BEGIN Recorded information
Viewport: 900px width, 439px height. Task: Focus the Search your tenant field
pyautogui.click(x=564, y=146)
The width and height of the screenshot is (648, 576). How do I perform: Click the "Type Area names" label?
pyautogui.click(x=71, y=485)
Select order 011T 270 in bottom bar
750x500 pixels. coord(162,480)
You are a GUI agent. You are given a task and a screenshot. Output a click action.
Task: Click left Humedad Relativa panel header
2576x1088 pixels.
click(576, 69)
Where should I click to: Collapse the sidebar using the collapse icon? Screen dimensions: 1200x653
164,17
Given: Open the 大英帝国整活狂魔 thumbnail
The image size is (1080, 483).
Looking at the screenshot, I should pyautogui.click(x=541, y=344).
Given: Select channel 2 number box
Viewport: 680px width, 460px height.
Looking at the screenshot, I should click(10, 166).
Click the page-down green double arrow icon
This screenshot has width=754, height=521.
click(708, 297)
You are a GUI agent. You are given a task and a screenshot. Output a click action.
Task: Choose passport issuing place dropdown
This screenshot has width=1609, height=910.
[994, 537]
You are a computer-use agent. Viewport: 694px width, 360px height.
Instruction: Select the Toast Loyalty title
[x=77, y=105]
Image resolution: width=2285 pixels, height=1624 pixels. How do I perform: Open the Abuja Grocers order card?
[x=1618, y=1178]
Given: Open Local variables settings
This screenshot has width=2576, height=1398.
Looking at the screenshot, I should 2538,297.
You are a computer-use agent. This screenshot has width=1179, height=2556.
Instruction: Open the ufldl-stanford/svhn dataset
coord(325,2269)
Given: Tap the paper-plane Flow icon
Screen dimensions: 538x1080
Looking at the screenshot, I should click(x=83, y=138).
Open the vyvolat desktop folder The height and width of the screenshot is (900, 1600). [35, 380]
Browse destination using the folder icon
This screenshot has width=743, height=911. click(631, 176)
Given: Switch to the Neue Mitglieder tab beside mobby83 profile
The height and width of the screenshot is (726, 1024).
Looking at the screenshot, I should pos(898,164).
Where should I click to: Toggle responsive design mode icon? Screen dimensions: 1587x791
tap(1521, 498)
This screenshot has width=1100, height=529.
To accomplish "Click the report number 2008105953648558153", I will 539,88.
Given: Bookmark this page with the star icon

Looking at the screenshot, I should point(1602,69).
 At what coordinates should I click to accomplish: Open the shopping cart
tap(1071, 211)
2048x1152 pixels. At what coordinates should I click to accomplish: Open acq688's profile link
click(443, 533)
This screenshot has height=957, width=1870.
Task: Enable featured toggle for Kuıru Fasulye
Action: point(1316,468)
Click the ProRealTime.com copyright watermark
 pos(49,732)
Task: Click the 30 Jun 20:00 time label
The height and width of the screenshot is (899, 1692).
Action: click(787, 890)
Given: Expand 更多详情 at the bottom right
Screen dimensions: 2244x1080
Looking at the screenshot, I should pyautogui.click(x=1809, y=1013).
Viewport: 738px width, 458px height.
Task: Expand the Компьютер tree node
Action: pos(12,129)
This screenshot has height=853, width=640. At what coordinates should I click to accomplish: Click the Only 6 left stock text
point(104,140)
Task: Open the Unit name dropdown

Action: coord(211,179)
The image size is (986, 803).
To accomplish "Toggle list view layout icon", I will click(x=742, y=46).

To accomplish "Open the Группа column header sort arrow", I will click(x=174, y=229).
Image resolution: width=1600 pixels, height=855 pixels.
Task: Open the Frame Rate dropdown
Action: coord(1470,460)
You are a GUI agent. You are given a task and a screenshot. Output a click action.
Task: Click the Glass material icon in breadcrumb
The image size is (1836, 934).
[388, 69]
END Recorded information
** What is expected **
Reproduce all of the entries above, substituting "Display size" for every occurrence of "Screen dimensions" and leaving everything else unchanged.

** Response to this task **
Viewport: 900px width, 439px height. Task: Focus the Search your tenant field
pyautogui.click(x=564, y=146)
The width and height of the screenshot is (648, 576). How do I perform: Click the "Type Area names" label?
pyautogui.click(x=71, y=485)
Select order 011T 270 in bottom bar
750x500 pixels. coord(162,480)
You are a GUI agent. You are given a task and a screenshot. Output a click action.
Task: Click left Humedad Relativa panel header
2576x1088 pixels.
click(576, 69)
Where should I click to: Collapse the sidebar using the collapse icon? Display size: 1200x653
164,17
Given: Open the 大英帝国整活狂魔 thumbnail
The image size is (1080, 483).
Looking at the screenshot, I should pyautogui.click(x=541, y=344).
Given: Select channel 2 number box
Viewport: 680px width, 460px height.
Looking at the screenshot, I should click(10, 166).
Click the page-down green double arrow icon
This screenshot has width=754, height=521.
click(708, 297)
You are a GUI agent. You are given a task and a screenshot. Output a click action.
Task: Choose passport issuing place dropdown
This screenshot has width=1609, height=910.
[994, 537]
You are a computer-use agent. Viewport: 694px width, 360px height.
Instruction: Select the Toast Loyalty title
[x=77, y=105]
Image resolution: width=2285 pixels, height=1624 pixels. How do I perform: Open the Abuja Grocers order card?
[x=1618, y=1178]
Given: Open Local variables settings
This screenshot has width=2576, height=1398.
Looking at the screenshot, I should 2538,297.
You are a computer-use agent. This screenshot has width=1179, height=2556.
Instruction: Open the ufldl-stanford/svhn dataset
coord(325,2269)
Given: Tap the paper-plane Flow icon
Display size: 538x1080
Looking at the screenshot, I should click(x=83, y=138).
Open the vyvolat desktop folder The height and width of the screenshot is (900, 1600). [35, 380]
Browse destination using the folder icon
This screenshot has width=743, height=911. click(631, 176)
Given: Switch to the Neue Mitglieder tab beside mobby83 profile
The height and width of the screenshot is (726, 1024).
Looking at the screenshot, I should pos(898,164).
Where should I click to: Toggle responsive design mode icon? Display size: 1587x791
tap(1521, 498)
This screenshot has width=1100, height=529.
To accomplish "Click the report number 2008105953648558153", I will 539,88.
Given: Bookmark this page with the star icon

Looking at the screenshot, I should point(1602,69).
 At what coordinates should I click to accomplish: Open the shopping cart
tap(1071, 211)
2048x1152 pixels. At what coordinates should I click to accomplish: Open acq688's profile link
click(443, 533)
This screenshot has height=957, width=1870.
Task: Enable featured toggle for Kuıru Fasulye
Action: point(1316,468)
Click the ProRealTime.com copyright watermark
 pos(49,732)
Task: Click the 30 Jun 20:00 time label
The height and width of the screenshot is (899, 1692).
Action: click(787, 890)
Given: Expand 更多详情 at the bottom right
Display size: 2244x1080
Looking at the screenshot, I should pyautogui.click(x=1809, y=1013).
Viewport: 738px width, 458px height.
Task: Expand the Компьютер tree node
Action: pos(12,129)
This screenshot has height=853, width=640. At what coordinates should I click to accomplish: Click the Only 6 left stock text
point(104,140)
Task: Open the Unit name dropdown

Action: coord(211,179)
The image size is (986, 803).
To accomplish "Toggle list view layout icon", I will click(x=742, y=46).

To accomplish "Open the Группа column header sort arrow", I will click(x=174, y=229).
Image resolution: width=1600 pixels, height=855 pixels.
Task: Open the Frame Rate dropdown
Action: coord(1470,460)
You are a GUI agent. You are given a task and a screenshot. Output a click action.
Task: Click the Glass material icon in breadcrumb
The image size is (1836, 934).
[388, 69]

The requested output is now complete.